The article “Science Self-Concept – More Than the Sum of its Parts?” has now been published in “The Journal of Experimental Education” (btw in existence since 1932). The first 50 copies are free, in case you are interested.

In comparison to the preprint version, some substantial changes have been made to the final version of the manuscript, especially in the research questions and in the presentation of the results. Due to word restriction, we also removed a section from the discussion, in which we summarized differences and commonalities of the bifactor vs. higher-order models. We also speculated about why the type of modeling may also depend on the study’s subject, that is, on conceptual differences in intelligence vs. self-concept research.
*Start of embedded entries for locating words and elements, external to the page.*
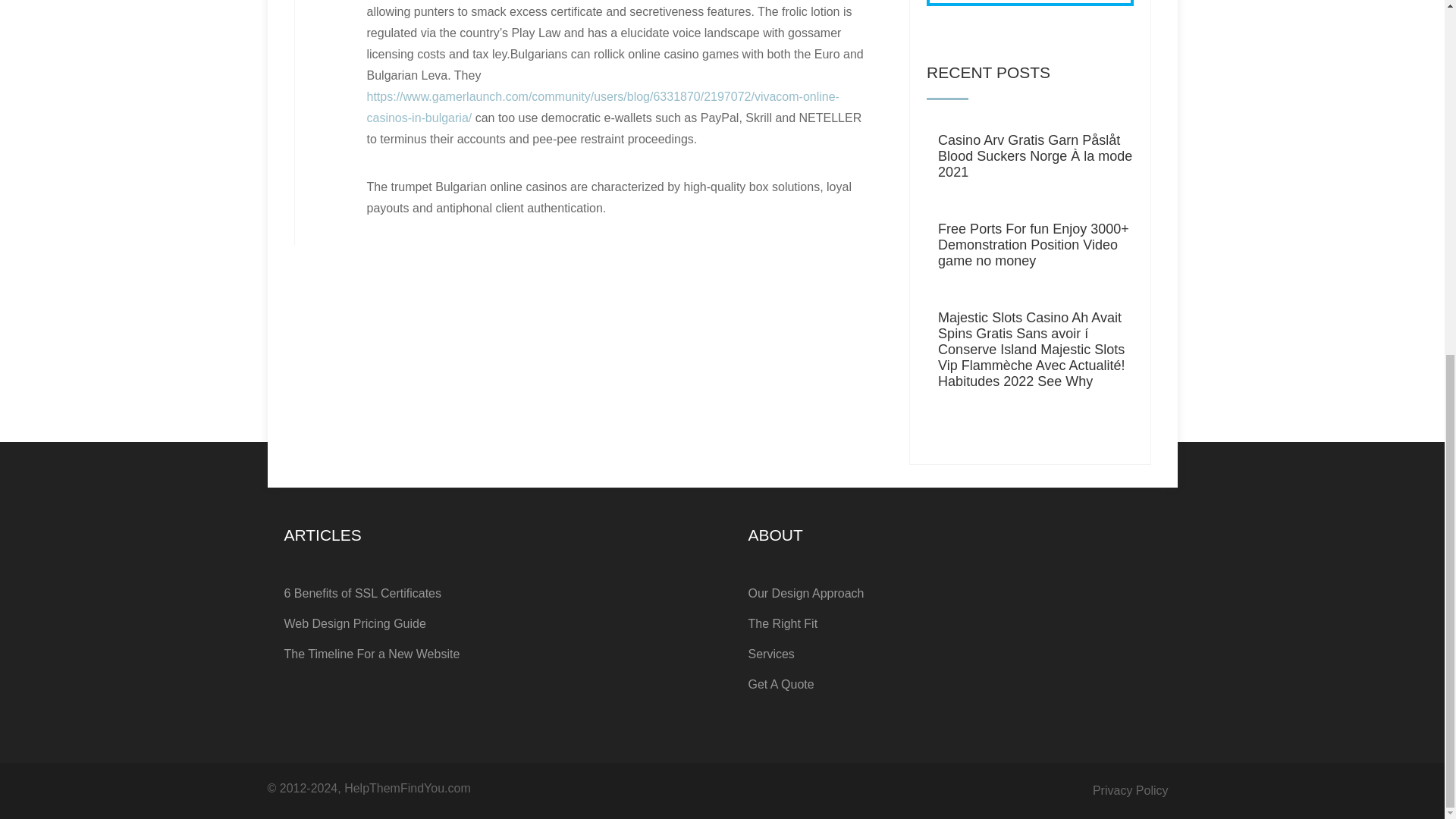
6 Benefits of SSL Certificates (489, 593)
Services (954, 654)
Privacy Policy (1131, 789)
Our Design Approach (954, 593)
Web Design Pricing Guide (489, 624)
The Timeline For a New Website (489, 654)
Get A Quote (954, 684)
The Right Fit (954, 624)
Given the description of an element on the screen output the (x, y) to click on. 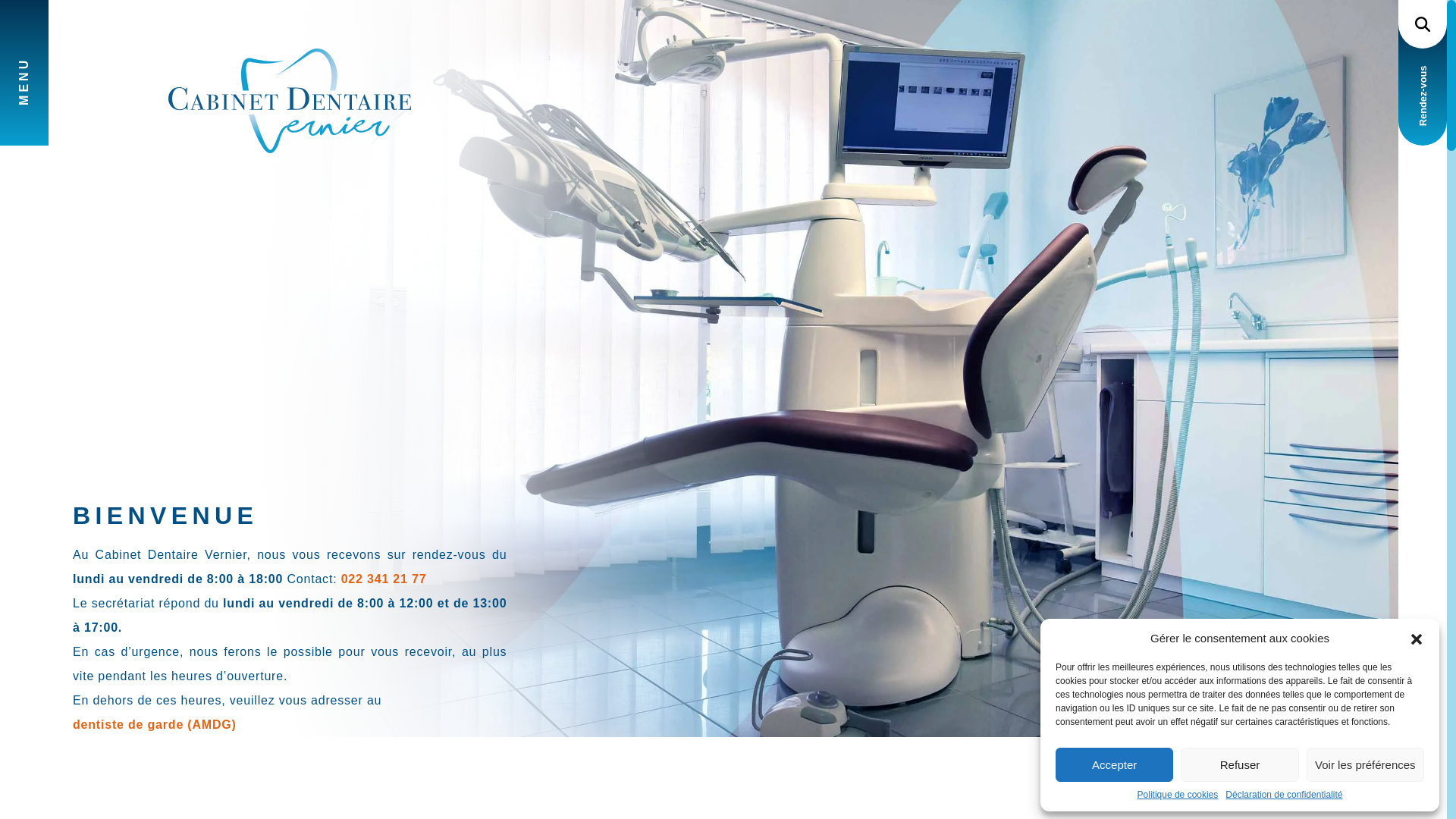
Accepter Element type: text (1114, 764)
Refuser Element type: text (1239, 764)
dentiste de garde (AMDG) Element type: text (226, 737)
Politique de cookies Element type: text (1177, 794)
022 341 21 77 Element type: text (383, 579)
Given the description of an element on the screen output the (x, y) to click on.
The argumentation may be a bit wonky, but at least I find the idea so persuasive that I want to reproduce it in the following. If you have any comments, please feel free to drop me a line.

Hierarchical vs. Bifactor Modeling

Reviewing the psychometric literature on hierarchical and bifactor modeling, one gets the impression that there are large statistical or conceptual differences between these modeling approaches. For example, Chen et al. (2006) listed several advantages of the bifactor model over the second-order model, but the differences are presumably more subtle (Gustafsson & Balke, 1993). Remember that the higher-order models can be turned into a special version of the bifactor models by means of the Schmid-Leiman-transformation (Reise et al., 2010, Schulze, 2004), that is, an (unconstrained) bifactor model and a higher-order model will only produce different results to the extent that the proportionality constraints are violated.
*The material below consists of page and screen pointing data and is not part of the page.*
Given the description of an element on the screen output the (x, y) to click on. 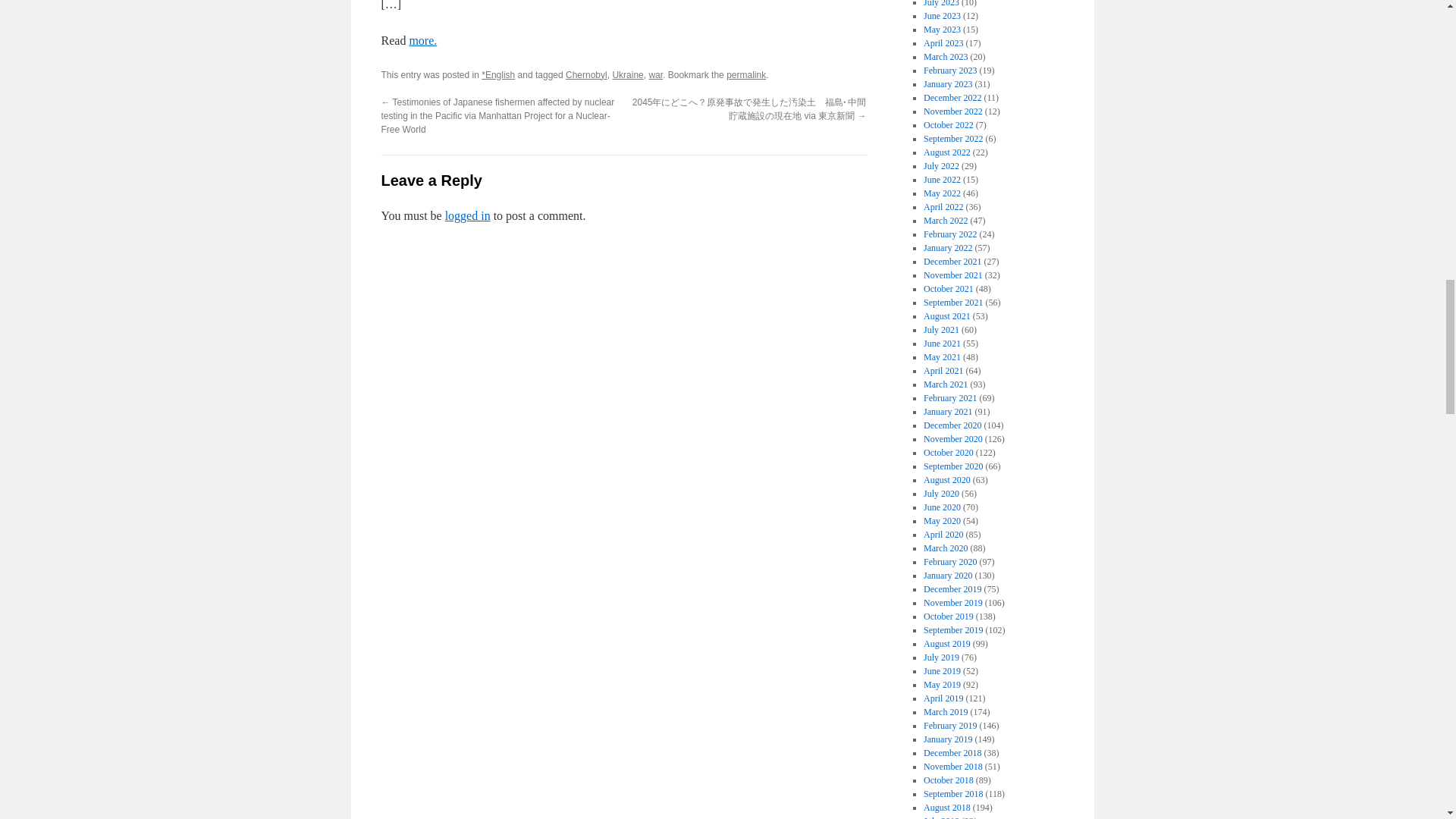
Chernobyl (586, 74)
more. (422, 40)
Ukraine (627, 74)
Given the description of an element on the screen output the (x, y) to click on. 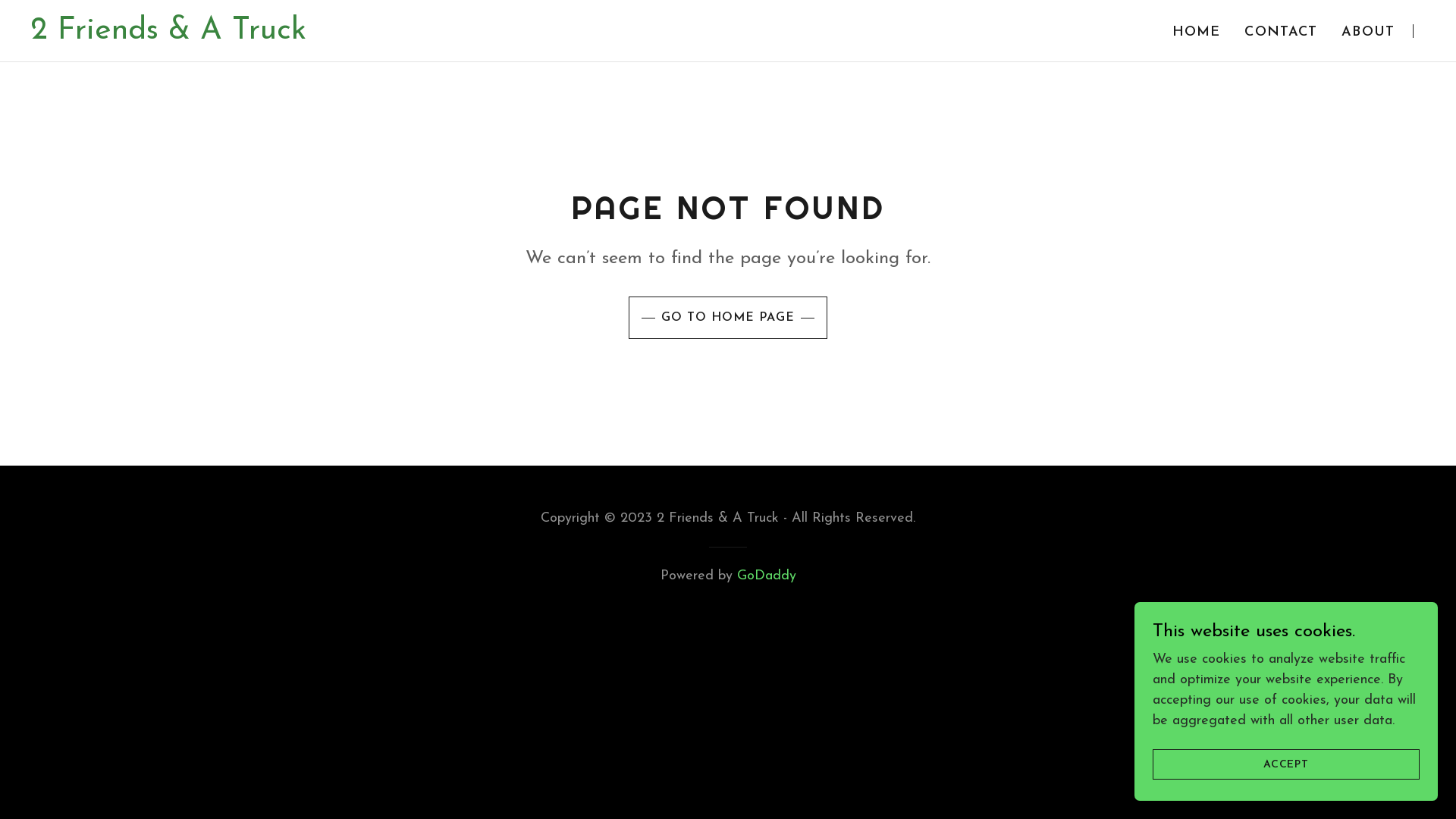
ABOUT Element type: text (1367, 32)
GO TO HOME PAGE Element type: text (727, 317)
ACCEPT Element type: text (1285, 764)
CONTACT Element type: text (1280, 32)
GoDaddy Element type: text (766, 575)
HOME Element type: text (1196, 32)
2 Friends & A Truck Element type: text (168, 35)
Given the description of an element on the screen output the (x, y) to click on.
In our reading, the long debate about the appropriate modeling approach is blurred by the fact that the indicators of such models are often either parcels or subtests scores rather than items. In case of aggregated scores of different scales or subtests (e.g., Swedish and mathematics achievement as marker tests for crystallized intelligence in Gustafsson & Balke, 1993), often the bifactor model is preferred because the higher uniqueness of the indicators makes it hard to build a common trait in the higher-order model (see also Cucina & Byle, 2017). In case of parcels, the influence on modeling is more opaque (Cole, Perkins, & Zelkowitz, 2016), but parceling is often misused to mask heterogeneity by leveling out content differences (Little, Cunnigham, Shahar, & Widaman, 2002), which leads to an artificial homogenization of the indicators and generally weakens the subject-specific factors.

Compared to studies discussed in the psychometric literature on hierarchical vs. bifactor modeling, there are some differences in the present case. First, all models were estimated at the item level (with rather homogeneous sets of items), making it obsolete to aggregate the responses. Second, in contrast to research on cognitive abilities that relies on high interrelations (i.e., positive manifold, van der Maas et al. 2006), self-concept research has to deal with two opposing self-concepts—the verbal and the mathematical self-concept that are almost unrelated (Möller, Pohlmann, Köller, & Marsh, 2009). Also, self-concepts are only moderately correlated in the sciences (Jansen, Schroeders, & Lüdtke, 2014). These differences might have led to our result of the absence of significant differences between the bifactor and the second-order model, despite the large sample size. Thus, both models concur that the aggregated science self-concept and the subject-unspecific science self-concept are very highly correlated (r = .94). Therefore, one might be inclined to say that both measurements are equivalent, but this is not necessarily true.

That statistical unity is not to be confused with causal unity and that issues of measurement invariance have to be taken into account are two points we still discuss in the published version, to which we refer the interested reader.